Table 1 Evidence supporting the origin of ER-negative breast cancers from ER-positive precursors

Histopathological studies also support the origin of ER-negative IBCs from ER-positive precursors. For example, nearly all well established premalignant lesions in the breast are strongly ER positive [13], including atypical ductal hyperplasia, and studies have shown that atypical ductal hyperplasia is a strong risk factor for development of IBCs independent of biological characteristics such as ER status [14]. Furthermore, the proportions of ER-positive and ER-negative IBCs decrease and increase with time, respectively. This is consistent with progression of the latter from the former. Perhaps the best illustration of this is the dramatic decrease in ER-negative breast cancer since the introduction of screening mammography (specifically, because of early detection) [15, 16]. Similarly, the proportion of ER-negative tumours is substantially greater among large as compared with small IBCs, and all large tumours were smaller at an earlier point in time [1619].

Although it is not widely appreciated, there is also considerable intratumour histological and biological diversity in breast cancers, arguing that ER-negative IBCs may evolve from ER-positive precursors. For example, the majority of IBCs appear to evolve from advanced precursor lesions, referred to as ductal carcinoma in situ (DCIS). The latter are ER-positive in about 5% of ER-negative IBCs [20], which is consistent with the idea that ER expression is suppressed during tumour progression. Interestingly, the opposite is almost never observed. Similarly, up to 20% of metastases associated with ER-positive primary IBCs are ER negative, which again is consistent with the idea that ER expression is downregulated during tumour progression [21, 22]. Recent studies also show that the majority of DCISs contain cells of diverse histological grades within individual tumours, and that ER expression significantly decreases as grade increases in these cells (as they become more poorly differentiated) [23]. In fact, most DCISs contain intratumour diversity for many features, including histological grade, standard prognostic biomarkers and even intrinsic subtypes, which is also probably true for IBCs [23]. Presumably, these areas of intratumour diversity compete for dominance, and eventually the most aggressive prevail, which is a general mechanism by which poorly differentiated (ER-negative) may gradually evolve from well differentiated (ER-positive) tumours.

Several molecular mechanisms have recently been identified, which may be involved in the loss of ER expression during tumour progression.
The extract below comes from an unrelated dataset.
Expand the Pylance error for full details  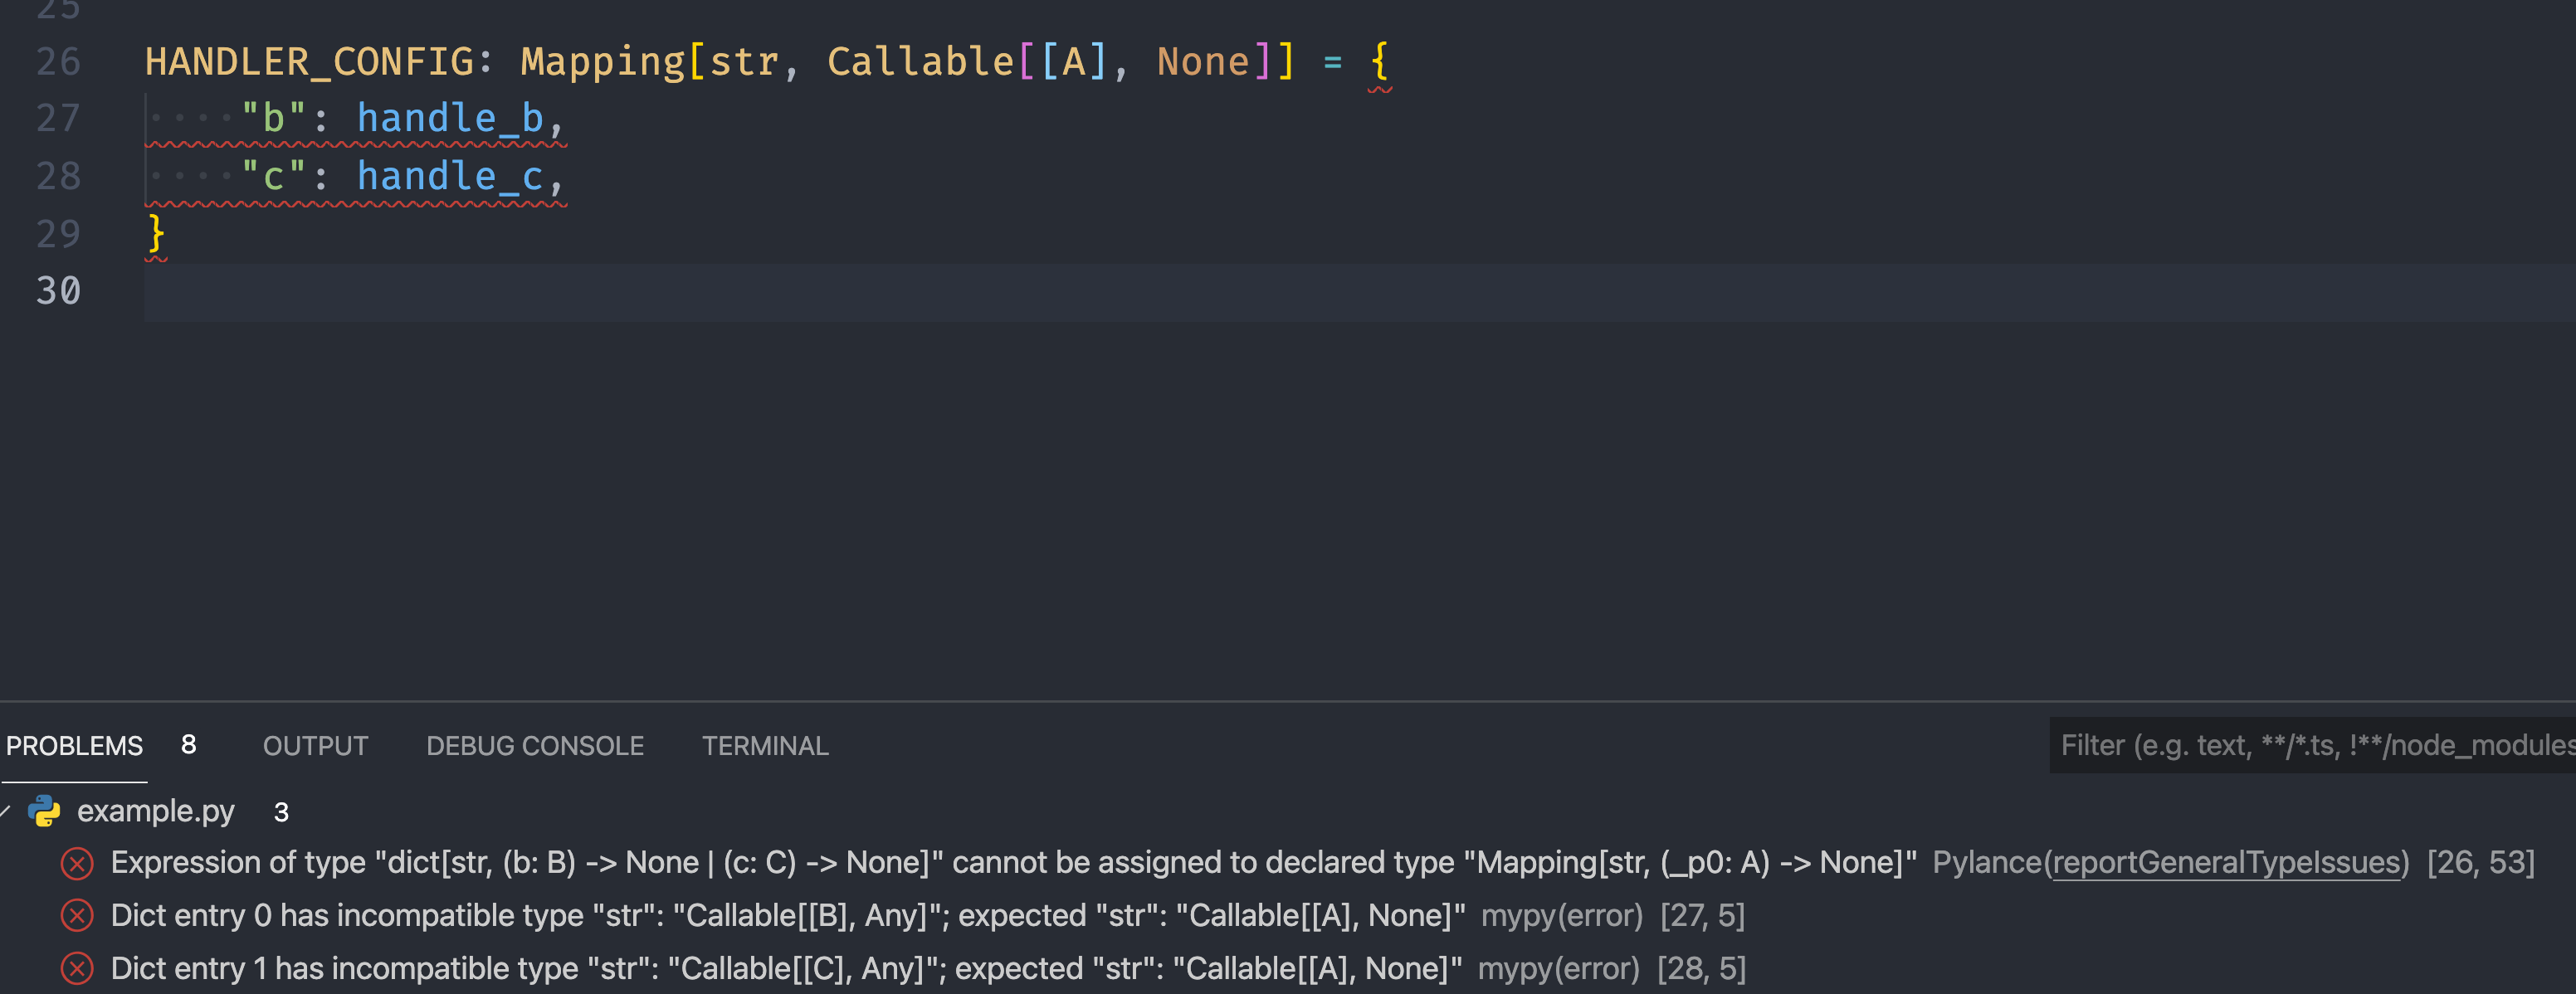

For example, recent studies have demonstrated that hypermethylation of the ER promoter can reversibly downregulate ER expression in IBCs [24]. Other recent studies have shown that activation of the mitogen-activated protein kinase pathway, especially through ligand-activated tyrosine kinase receptors at the cell surface, can downregulate ER expression in a reversible manner [25]. There is some evidence that even apparently normal physiological responses retained by tumour cells can result in ER-negative IBCs. For example, so-called apocrine metaplasia is a common phenomenon in all types of benign breast epithelia, and it is associated with a complete loss of ER expression [26]. Apocrine metaplasia is also commonly observed in breast cancers [26, 27] and may be responsible for the development of a substantial proportion of ER-negative disease in a potentially reversible manner.

Overall, the evidence appears overwhelming that many ER-negative IBCs evolve from ER-positive precursors, although it also seems likely that some ER-negative IBCs may also evolve from ER-negative precursors. Finding effective therapies for these diverse types of ER-negative breast cancers will be dependent on a comprehensive understanding of the mechanisms that are responsible for their development, and there are likely to be many.